Like most NZ ports, Port Otago used to train future pilots as tug-masters for anything up to a year before piloting. This was a fairly unique arrangement in the world of piloting, much admired by other pilot training establishments since it made for a more tug-aware pilot. Sadly, that pattern here fell into disuse in recent years due to a lack of NZ applicants, which resulted in the recruitment of pilots from overseas who lacked this dimension. One possible remedy to address this deficit arose after the endorsement of Arie Nygh by Wellington’s Charles Smith. Wellington’s switch from Voith to ASD tugs had caused some problems: to assist the transition, Arie Nygh (founder of SeaWays) was drafted in to help re-train some of their tug masters.

Arie Nygh’s philosophy stemmed from his own bad experience of poor training and feeling out of his depth.

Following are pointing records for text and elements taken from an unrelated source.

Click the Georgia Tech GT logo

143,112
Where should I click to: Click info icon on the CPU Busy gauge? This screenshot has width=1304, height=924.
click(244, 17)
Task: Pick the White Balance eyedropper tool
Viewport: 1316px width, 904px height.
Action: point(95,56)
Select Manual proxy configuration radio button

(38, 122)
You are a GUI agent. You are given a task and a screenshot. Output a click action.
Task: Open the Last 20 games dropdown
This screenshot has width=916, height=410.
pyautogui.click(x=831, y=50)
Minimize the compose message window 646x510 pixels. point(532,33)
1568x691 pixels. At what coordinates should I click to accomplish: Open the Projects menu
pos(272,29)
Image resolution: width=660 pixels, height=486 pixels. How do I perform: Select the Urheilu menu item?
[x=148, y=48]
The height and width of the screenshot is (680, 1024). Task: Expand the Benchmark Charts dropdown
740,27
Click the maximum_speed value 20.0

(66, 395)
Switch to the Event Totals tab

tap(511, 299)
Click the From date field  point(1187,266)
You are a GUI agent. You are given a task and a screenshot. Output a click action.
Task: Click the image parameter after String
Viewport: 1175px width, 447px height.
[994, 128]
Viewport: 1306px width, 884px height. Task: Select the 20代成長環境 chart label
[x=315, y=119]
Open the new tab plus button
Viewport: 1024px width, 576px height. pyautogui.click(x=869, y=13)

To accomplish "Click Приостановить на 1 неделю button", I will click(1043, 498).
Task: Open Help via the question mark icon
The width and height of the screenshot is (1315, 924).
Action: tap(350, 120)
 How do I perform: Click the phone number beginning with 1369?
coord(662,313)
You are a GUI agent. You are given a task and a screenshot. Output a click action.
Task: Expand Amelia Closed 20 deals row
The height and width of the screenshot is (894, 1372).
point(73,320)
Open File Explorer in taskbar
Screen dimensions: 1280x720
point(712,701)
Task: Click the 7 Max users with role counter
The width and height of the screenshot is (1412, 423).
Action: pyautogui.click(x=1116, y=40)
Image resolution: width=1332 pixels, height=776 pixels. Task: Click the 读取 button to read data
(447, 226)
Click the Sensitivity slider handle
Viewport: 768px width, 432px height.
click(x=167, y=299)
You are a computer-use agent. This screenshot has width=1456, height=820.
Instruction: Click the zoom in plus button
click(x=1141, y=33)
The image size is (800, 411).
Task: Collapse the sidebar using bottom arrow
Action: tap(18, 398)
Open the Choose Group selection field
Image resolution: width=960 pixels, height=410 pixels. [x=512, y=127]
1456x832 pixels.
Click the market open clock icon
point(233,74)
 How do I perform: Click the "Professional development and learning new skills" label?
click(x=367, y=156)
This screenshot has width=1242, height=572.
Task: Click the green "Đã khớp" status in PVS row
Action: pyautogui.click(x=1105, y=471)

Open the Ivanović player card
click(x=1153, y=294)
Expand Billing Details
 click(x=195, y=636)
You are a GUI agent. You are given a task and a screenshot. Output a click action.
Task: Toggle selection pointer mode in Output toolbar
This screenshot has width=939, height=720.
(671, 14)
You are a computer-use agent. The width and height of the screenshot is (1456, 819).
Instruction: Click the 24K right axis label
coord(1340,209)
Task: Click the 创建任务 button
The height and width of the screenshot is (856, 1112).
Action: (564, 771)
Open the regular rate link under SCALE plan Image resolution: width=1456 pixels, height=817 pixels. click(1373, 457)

Rather than succumb, Arie developed an analytical approach to tug-handling and formulated a proficiency-based training (borrowed from his son’s Air Force training to fly F-18 jets). Using this new training technique, Arie went on to train 350 tug masters over the last 15 years. Ever mindful of the growing need to set (and maintain) standards in order to share the skills required for every situation (including emergencies based on actual incidents), Arie’s system fulfills STCW 95 (the need for both certification and qualification) which gives a tug owner and operator resilience against hostile litigation.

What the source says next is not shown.